Taxi driver describes taking gunman to Tenn. hospital, watching him open fire killing 1, self

By Beth Rucker, AP
Monday, April 19, 2010

Taxi driver says he took gunman to Tenn. hospital

KNOXVILLE, Tenn. — A taxi driver who drove a gunman to a Tennessee hospital says the man pulled a gun from his waist and started shooting women outside the hospital, killing a woman before he committed suicide.

Freddys Sakleh told The Associated Press that he drove the gunman to Parkview Medical Center on Monday. He says the gunman gave him $20 and told him to wait.

The cab driver says he called 911 to report the shooting rampage and then saw the gunman shoot himself to death in the head.

Two other women were injured and are hospitalized. The family of Ariane Reagan Guerin says they are hearing promising information about her prognosis. The family of the other victim, Nancy Chancellor, says she’s doing well.

The gunman has not been identified.

THIS IS A BREAKING NEWS UPDATE. Check back soon for further information. AP’s earlier story is below.

KNOXVILLE, Tenn. (AP) — A gunman took a taxi to a hospital Monday and then opened fire, killing a woman and injuring two others before committing suicide, police said.

All the victims were female and current or former employees of Parkwest Medical Center, Knoxville Police Chief Sterling Owen IV said. The attack happened about 4:30 p.m. outside the hospital’s discharge area.

Police are still trying to determine a motive, but it did not appear that any of the victims were related to the suspect or that there was any connection between them, spokesman Darrell DeBusk said. Police also didn’t think the suspect was ever employed at the hospital.

The names of the victims and gunman weren’t released by police because the families haven’t yet been notified. Photographs showed a body surrounded by police at the entrance of the discharge area, where vehicles can pickup patients. Yellow crime tape was stretched around the area and police took photographs inside of a van taxi.

Two of the victims were taken to the trauma center at the University of Tennessee Medical Center. A hospital spokesman declined to give their conditions, citing federal privacy laws.

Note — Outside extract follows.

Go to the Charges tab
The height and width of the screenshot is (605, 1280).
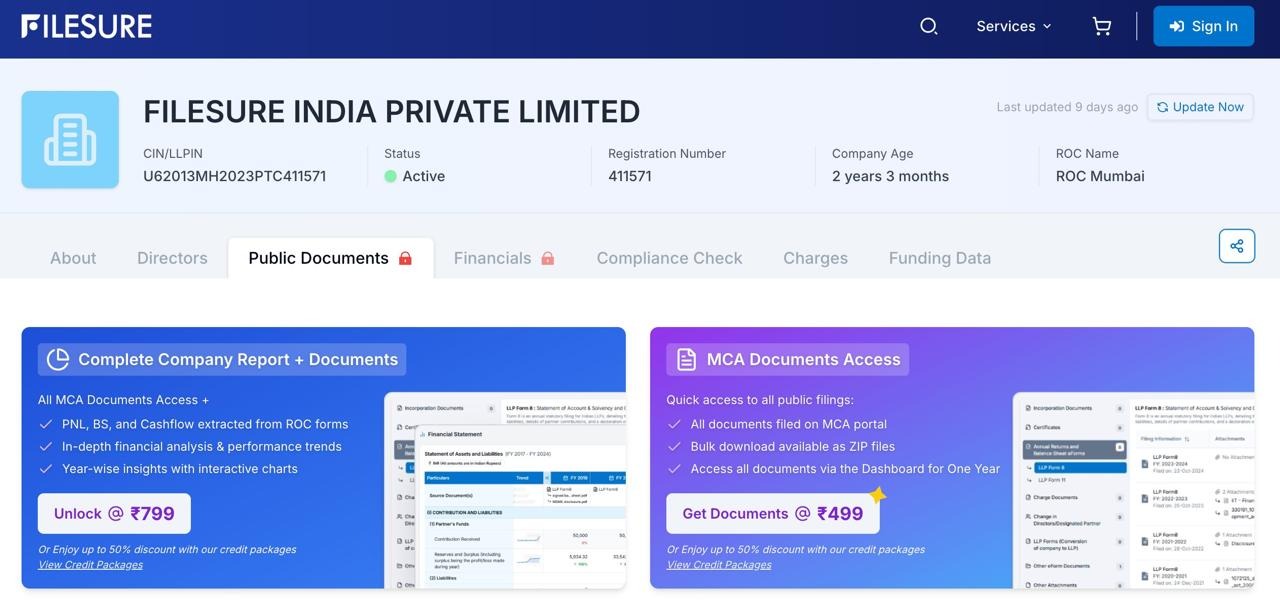click(815, 258)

Linda Cody, whose father was a patient at the hospital, said she had gone to smoke a cigarette when she saw a body face down, surrounded by blood, outside the discharge area of the hospital.

She said she didn’t know if the man, who wasn’t moving, was dead or alive, but she had learned the victims had been shot in the same area where she normally smoked.

“It was scary,” she said. “It kind of gives you the willies thinking that could have been me five seconds ago.”

Cody overheard a woman tell police that a gun was underneath the man.

Police put the hospital on lockdown as SWAT team members searched each floor to make sure no one else involved with the attack had made it inside.

“The hospital is safe and is being reopened with limitations,” Owen said.

Charles Billingsley was taking his sister to a nearby doctor’s office and heard the shooting, though he wasn’t close enough to see the attack.

“I heard five pistol shots, back to back, and then another and then another,” Billingsley said. “I just saw people running from the hospital.”

The owner of the cab company Red Star Taxi said one of his dispatchers told him that one of his cab drivers drove the gunman to the hospital. Yaqub Darboe said his driver was questioned by police.

“All I know was the guy just called, asked for a ride to the hospital and then he took him over there, and then this incident happened,” Darboe said.

Associated Press writer Sheila Burke in Nashville contributed to this story.